Google and Microsoft have exposed a computer chip flaw that could leak data from everything from your smartphone to your baby monitor. Hackers could exploit the vulnerability to trick computers and other gadgets into revealing sensitive information (stock image)
As with other Spectre-like flaws, the new bug is linked to ‘speculative execution’ in Intel, AMD and Arm chips, which power hundreds of millions of devices worldwide.
Speculative execution is a key part of modern high-end computing in which the CPU predicts what might be required of it in the immediate future.
This clever technique allows the CPU to begin completing some tasks before you’ve even triggered them, drastically speeding up your device’s performance.
Spectre flaws reveal otherwise-secure data by tricking the processor into divulging the information it uses to predict your next move.
This lets hackers potentially fool error-free applications into giving up secret information.
The new Spectre variant is similar to the first and third versions of the bug, meaning many of the patches developed for these flaws should also work for the new one.

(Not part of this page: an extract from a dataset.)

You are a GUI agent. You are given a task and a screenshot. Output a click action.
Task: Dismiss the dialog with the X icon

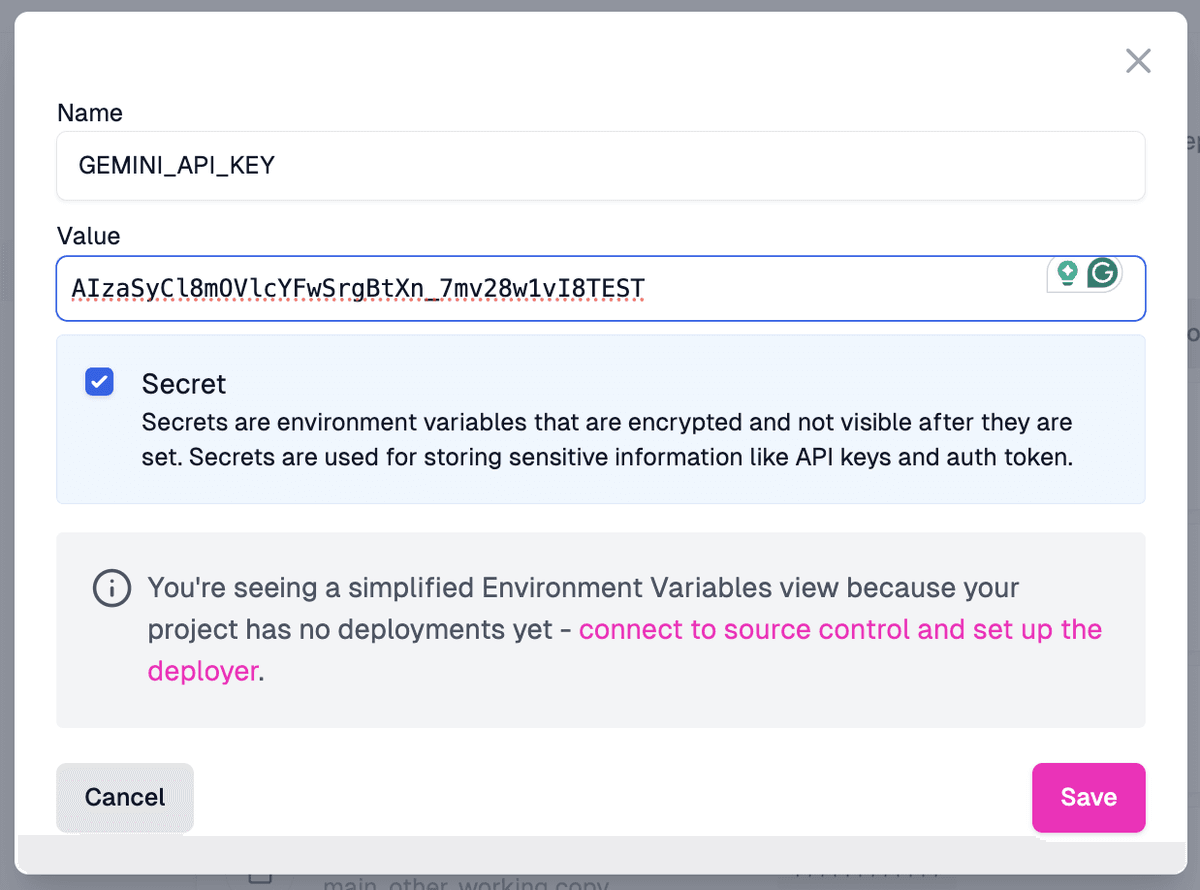(1138, 61)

The companies disclosed a newly found variant of the Spectre computer chip (stock) flaw, potentially leaving millions of devices at risk. Experts at Microsoft and Google said they had already worked with chipmakers to develop fixes for the vulnerability
As a result Intel, which worked with Microsoft and Google to expose the flaw, said it is classifying so-called Variant Four as medium risk, though the company has also released a new patch despite this safety net.
Intel said in a statement: ‘To ensure we offer the option for full mitigation and to prevent this method from being used in other ways, we and our industry partners are offering an additional mitigation for Variant 4, which is a combination of microcode and software updates.’
Intel’s Leslie Culbertson, general manager of Product Assurance and Security at Intel, added: ‘I continue to encourage everyone to keep their systems up-to-date, as it’s one of the easiest ways to ensure you always have the latest protections.’
As with other Spectre-like flaws, the new bug is linked to ‘speculative execution’ in Intel, AMD and Arm chips, which power hundreds of millions of devices worldwide (stock)
The company is making the update opt-in as it could slow chips down by as much as eight per cent, it said.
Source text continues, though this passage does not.